> Excerpted passage:
However, unless Fox decides to handover scriptwriting and animation to an AI too, you wouldn’t need any of those features for something scripted like The Simpsons. And in fact, using an AI to recast a character would probably be more trouble than just finding someone who can do a pretty good Homer impression. “If the goal is to produce another episode of the show, the best way would be to get the acting cast together with a script and have them perform it – they would deliver a higher quality performance because they have been doing so successfully for decades and they can embody the characters perfectly,” says Nivas. “Using an AI voice actor would require more iterations and more work than just reassembling the cast.”
There’s also a legal minefield to navigate for any producer seeking to recast unruly voice actors with an AI. “This area of the law is thorny,” says Jennifer Rothman, a law professor at the University of Pennsylvania, and the author of The Right of Publicity: Privacy Reimagined for a Public World.
On the one hand, contracts may limit what the studio is allowed to do with the recordings. Added to that are collective bargaining issues – the actors union SAG-AFTRA has, Rothman says, “been very active in trying to regulate the reanimation and reuse of both voice actors and on-screen actors”.
However, in the absence of any contractual stipulations, copyright law comes into play. “Whoever owns the copyright to The Simpsons would hold all of the rights to reproduce the copyrighted works they’ve already made – including the captured recordings of the actors’ performances, and the right under copyright law to make derivative works,” Rothman says.
But this clashes with another set of laws governing the right to publicity, which varies across the United States. “This right of publicity gives the right to the performers to control unauthorised uses of their names, likenesses, performances and often also their voice,” Rothman says.
There’s also, says Johanna Gibson – a professor of intellectual property law at Queen Mary, University of London – a potential recourse for the actors in a false endorsement claim. If The Simpsons used a deepfake Homer to advertise chocolate bars, it could be seen as a personal endorsement by the actor Dan Castellaneta. The law could also, Gibson says, vary even between different characters played by the same actor on the same show – she uses the example of Seth Macfarlane from Family Guy, whose ‘Brian’ voice is his actual speaking voice and is likely to have more protections, while Stewie is a voice created specifically for the show. (Of course in this instance, Macfarlane is the creator of the show and is unlikely to be replaced by an AI against his will).
In 1993, two actors from Cheers – George Wendt and John Ratzenberger – sued Paramount for using their likenesses for robotic versions of their characters used in airport bars. The actors argued that the right to publicity gave them control of their own image, the studio argued that copyright law allowed them to create derivative works based on the sitcom. The case dragged through the courts for eight years and the studio eventually settled for an undisclosed fee. “The law is unclear, which suggests that if the contract doesn’t say the studio can do it then it is uncertain how such disputes would come out if litigated,” says Rothman. “It’s an unresolved issue. The legal framework for resolving these cases is quite a mess.”
But voice actors probably don’t need to get on the phone to their lawyers just yet. None of the people making these voice generation tools are doing so with the purpose of replacing actors. Both Sonantic and Replica are keen to stress that they work with actors, and that they have revenue-sharing models in place so that the voice actors make money every time their ‘voice’ is used in a game.

> Tasks:
**A)** Answer each question from the passage on AI voice actors:
(i) At which university is Jennifer Rothman a law professor?
(ii) In what year did two Cheers actors sue Paramount?
(iii) Which two companies say they work with actors and share revenue with them?
**B)** List every real person named in the passage on AI voice actors. Leave out fictional characters.
**C)** Summarize the passage on AI voice actors in three sentences.
The lines that follow come from an unrelated source.

> Source material:
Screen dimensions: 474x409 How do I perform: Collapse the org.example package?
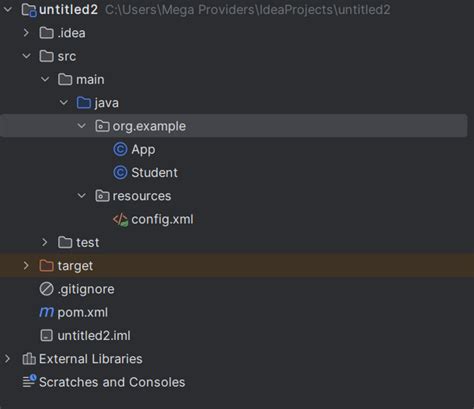pyautogui.click(x=82, y=126)
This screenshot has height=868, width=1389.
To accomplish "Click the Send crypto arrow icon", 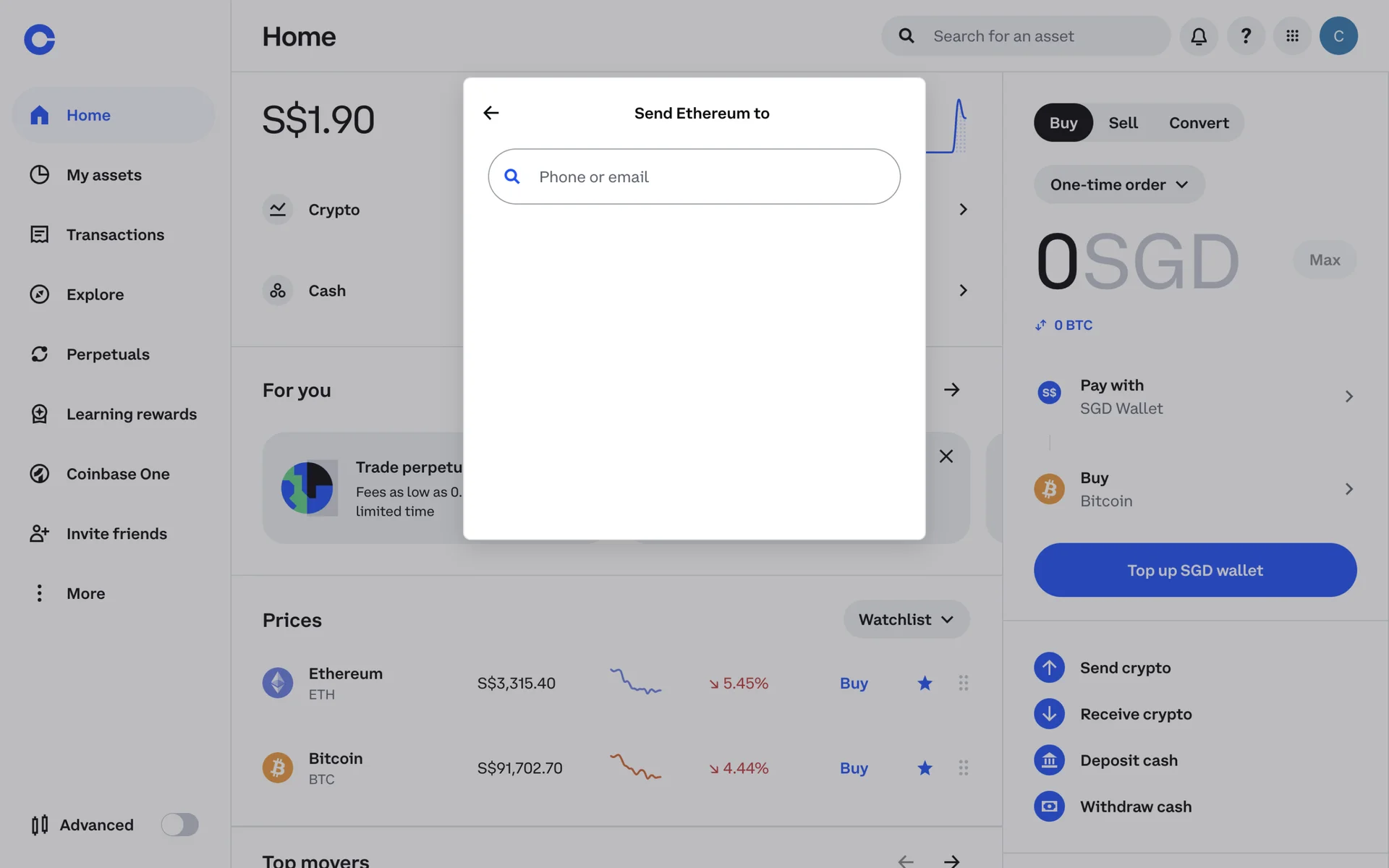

> Answer set:
**A)**
(i) The University of Pennsylvania
(ii) 1993
(iii) Sonantic and Replica

**B)** Nivas, Jennifer Rothman, Johanna Gibson, Dan Castellaneta, Seth Macfarlane, George Wendt, John Ratzenberger

**C)** Replacing the cast of a scripted show like The Simpsons with an AI voice would likely take more work than bringing the actors back together, and it would also raise legal problems involving contracts, union rules, copyright, the right of publicity and false endorsement. Rothman calls the law unclear, and a 1993 suit by two Cheers actors against Paramount over robotic versions of their characters went on for eight years before the studio settled. The makers of voice generation tools say they are not trying to replace actors, and Sonantic and Replica pay voice actors each time their voice is used in a game.